Intravenous tolerization with type II collagen induces interleukin-4-and interleukin-10-producing CD4+ T cells.

Intravenous (i.v.) administration of type II collagen (CII) is an effective way to induce tolerance and suppress disease in the collagen-induced arthritis (CIA) model. In this study, we demonstrated that a single i.v. dose of CII (as low as 0.1 mg/mouse) completely prevented the development of CIA. This suppression was accompanied by decreases in levels of antibody specific for the immunogen, bovine CII and autoantigen, mouse CII. Splenocytes obtained from CII-tolerized mice and stimulated with CII in vitro produced predominantly the T helper 2 (Th2)-type cytokines interleukin-4 (IL-4) and interleukin-10 (IL-10). In contrast, cells obtained from mice immunized with CII produced predominantly interferon-gamma (IFN-gamma).

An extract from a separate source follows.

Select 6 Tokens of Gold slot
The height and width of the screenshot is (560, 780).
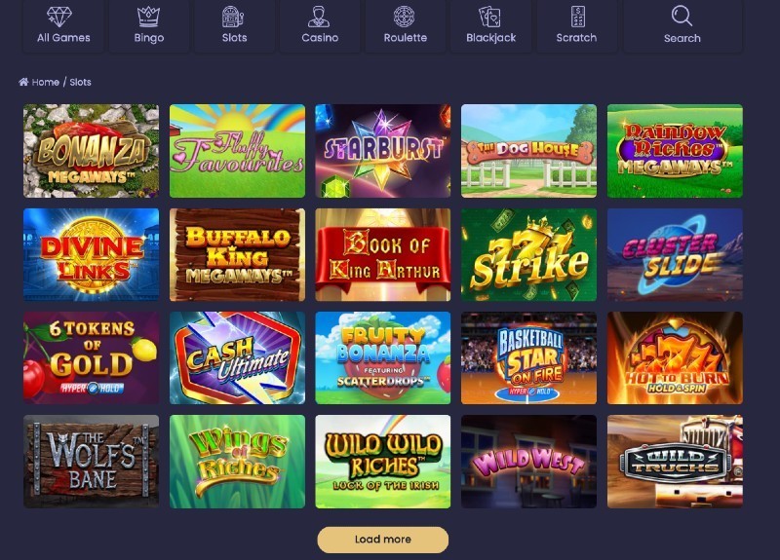click(x=91, y=357)
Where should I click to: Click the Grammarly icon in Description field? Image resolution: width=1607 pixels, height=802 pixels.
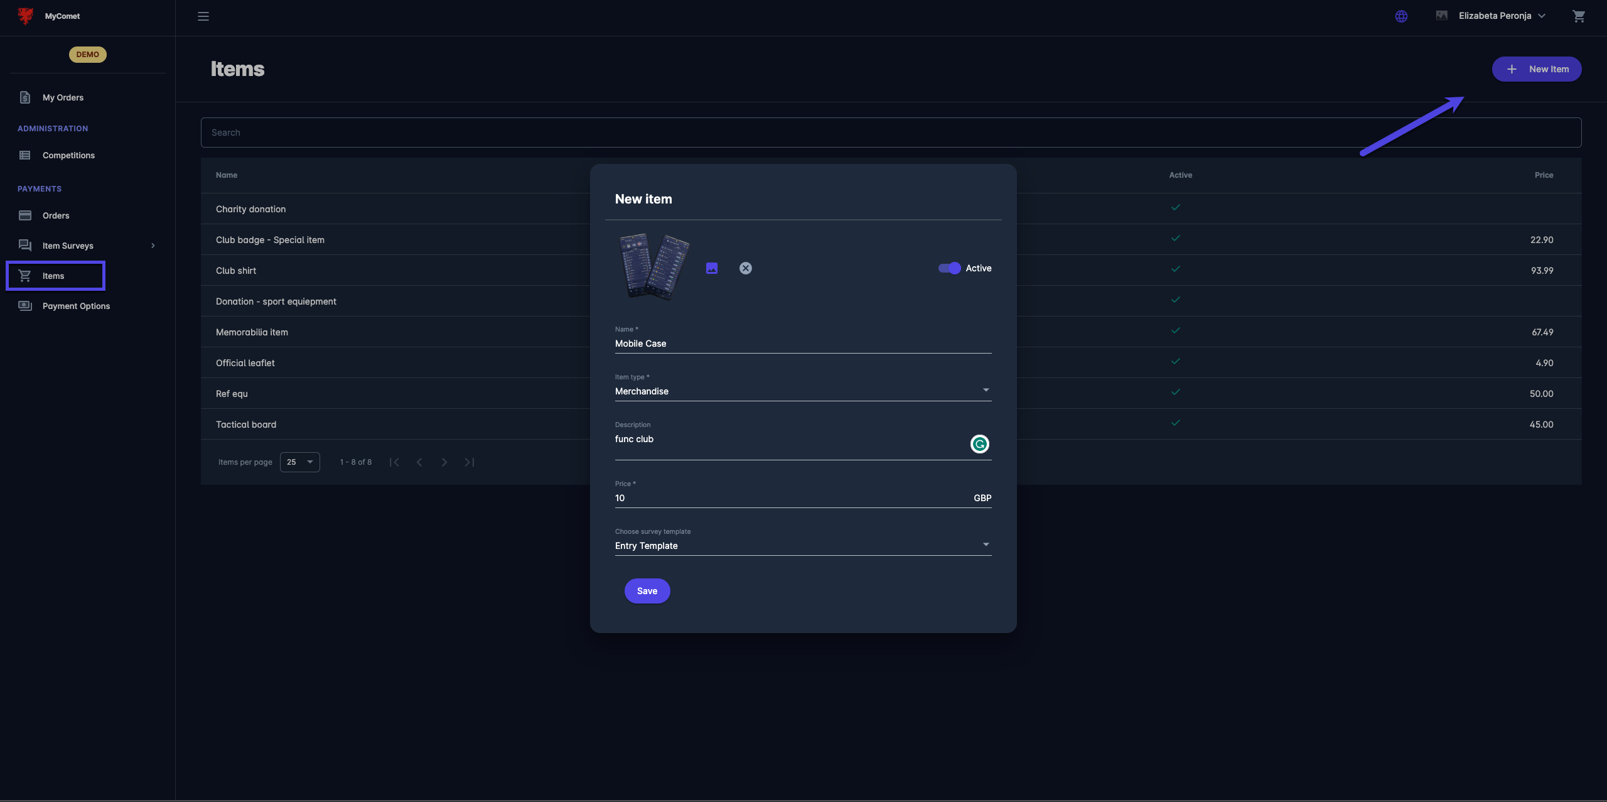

Two-colour flow cytometric analysis of cytokine expression and T-cell phenotype demonstrated that CD4+ cells and not CD8+ or gammadelta+ cells were the predominant regulatory cells producing IL-4 and IL-10. Transgenic mice bearing a T-cell receptor (TCR) specific for CII had a greater increase in the number of IL-4-secreting CD4+ cells, as well as a marked increase of IL-4 in culture supernatants. This cytokine was produced by transgene-bearing T cells. Elucidation of mechanisms for the induction of tolerance in mature T cells is an important line of study in autoimmune models because of the potential application for treating organ-specific autoimmune disease.